Black dogs ride into Busselton

Black Dog Ride founder Steve Andrews in Nannup.
Black Dog Ride founder Steve Andrews in Nannup.
Riding through the rain in Busselton.

Riding through the rain in Busselton.

NEITHER atrocious weather, nor emus deterred a staunch group of bikers from setting the world record for the most black dogs on motorbikes, and it took place in our own backyard.

The inaugural National One Day Black Dog Ride left Dardanup for Busselton in squally conditions on Sunday morning, with 399 riders taking part in the local event, carrying 330 soft toy dogs (nicknamed Winston) between them, almost 100 more than the New South Wales ride.

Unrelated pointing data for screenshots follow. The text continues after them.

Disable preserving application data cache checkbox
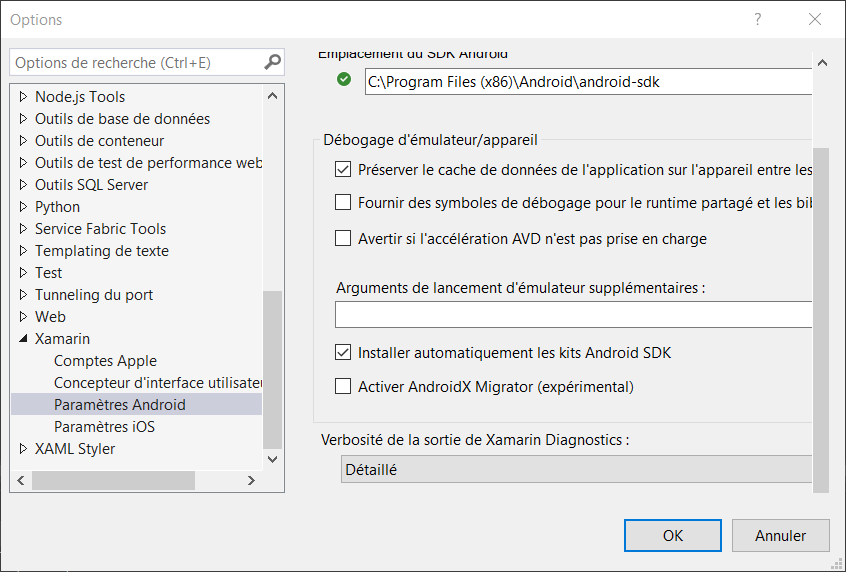 (343, 170)
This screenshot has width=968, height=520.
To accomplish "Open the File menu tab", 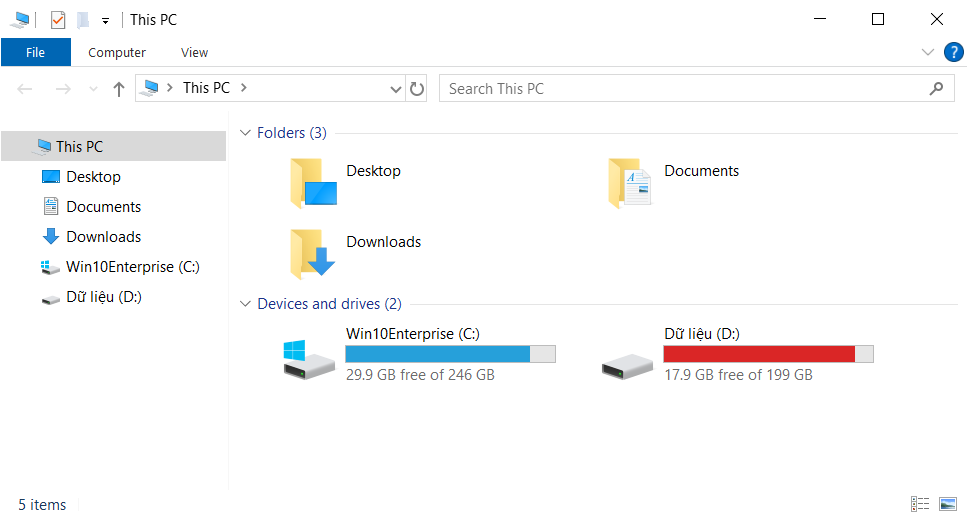I will [35, 53].
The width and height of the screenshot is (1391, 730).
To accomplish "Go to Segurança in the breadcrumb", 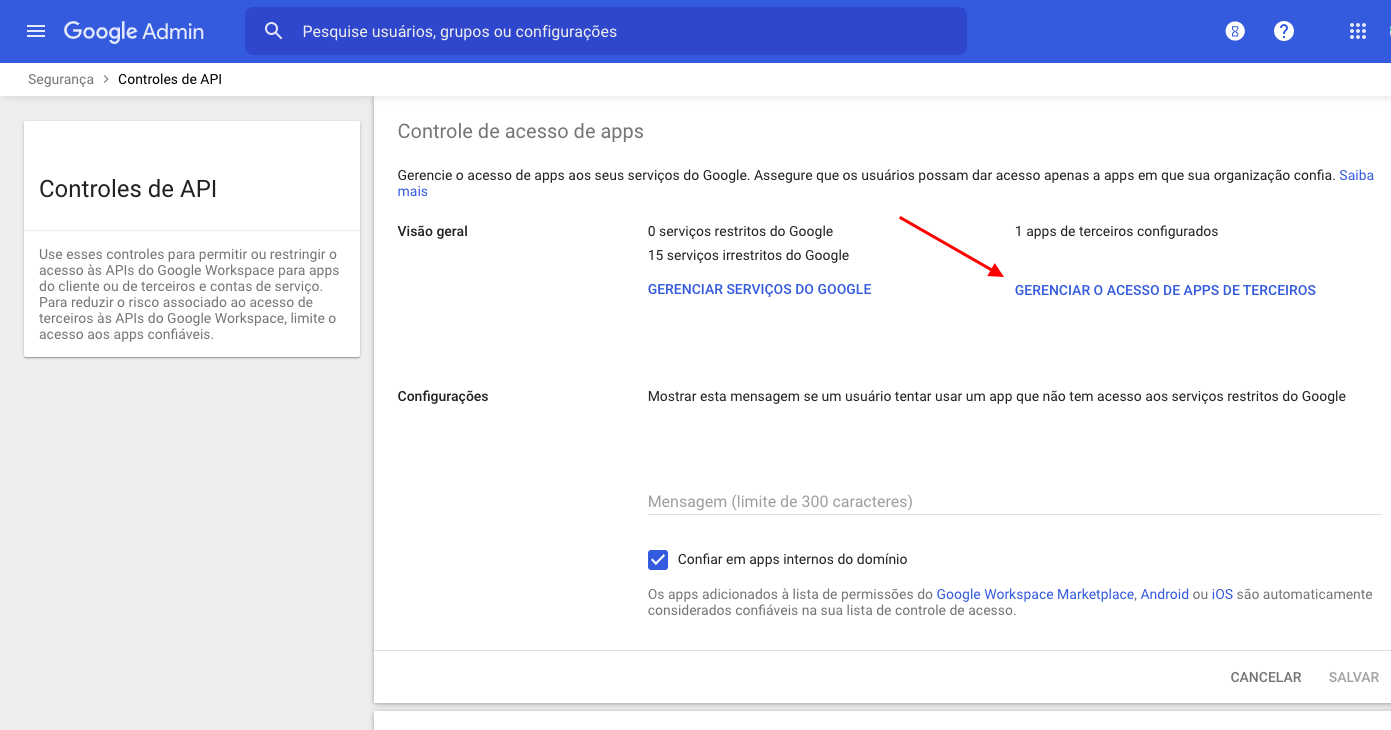I will coord(61,79).
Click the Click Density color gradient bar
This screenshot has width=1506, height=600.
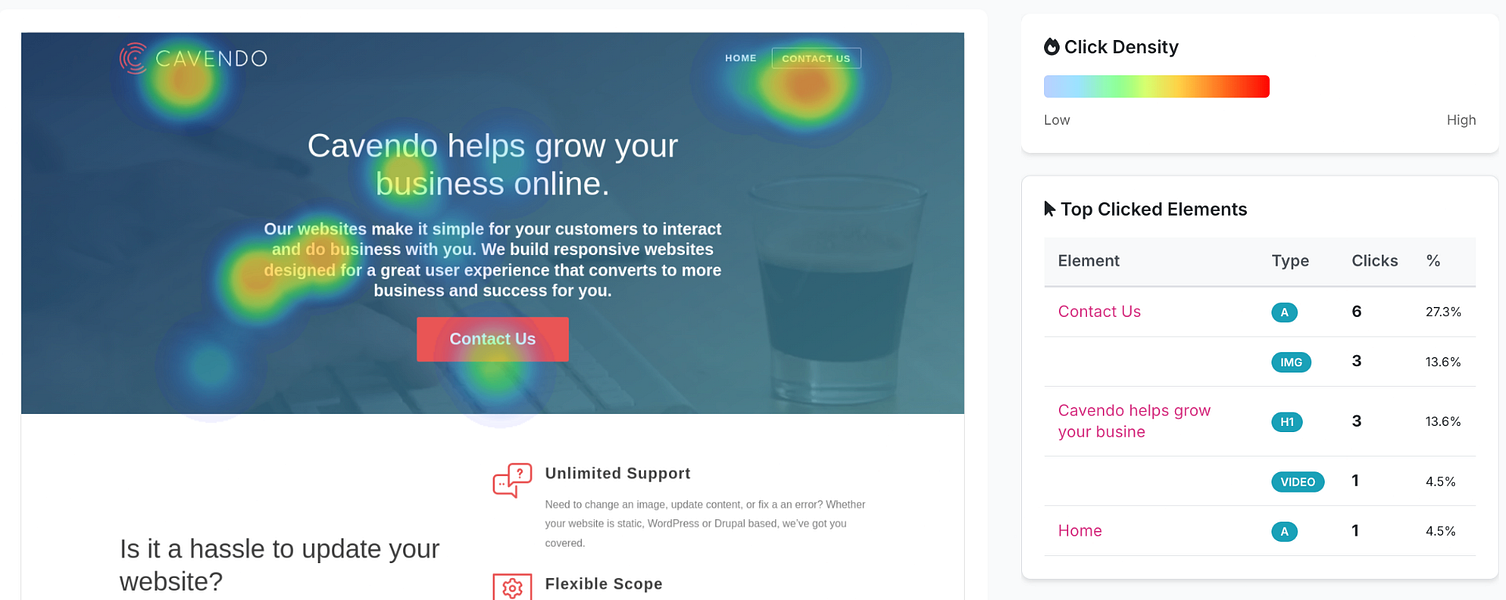1157,87
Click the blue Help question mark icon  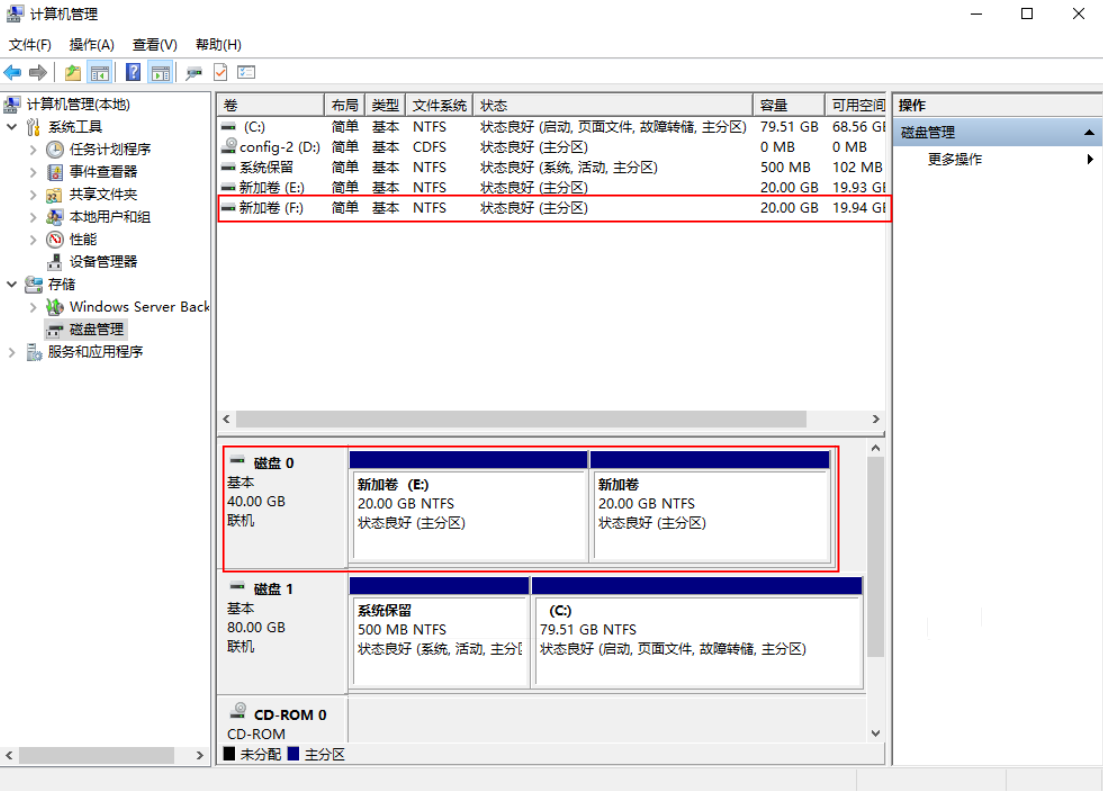133,72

The new one-day format involved 1750 riders from every state, except Tasmania – where the ride took part a week earlier.

Former ABC sports broadcaster Glenn Mitchell compered the event, and spoke about his battle with depression.

Founder and organiser Steve Andrews said inclement weather caused some riders to stay home, but it didn’t dull the spirit of the ride, which aims to raise awareness about depression and suicide prevention, and to raise money for Lifeline.

“It was so bad at one stage all I could see were the lights of the police escort I was following; those behind me had to fix on my tail-light,” Steve said.

“Then a flock of emus scattered all over the road – I was riding along in the middle of them for a while, before the police used the siren to scare them off.

“But despite that, I think the weather actually added something to the ride – there was great camaraderie, everyone had the weather and bikes in common so participants did a lot of bonding.

“Overall it was fantastic – and very successful.”

Steve, who lost his mother and several friends to suicide, said many participants had moving stories to share as a result of participating in former rides, such as the Black Dog Ride to the Red Centre or the Black Dog Ride for Lamp.

“It’s great to know we are starting to make a difference,” he said.

Sunday’s event was only marred by a rider coming to grief in surface water before reaching the starting point; however he was later discharged from hospital with minor injuries.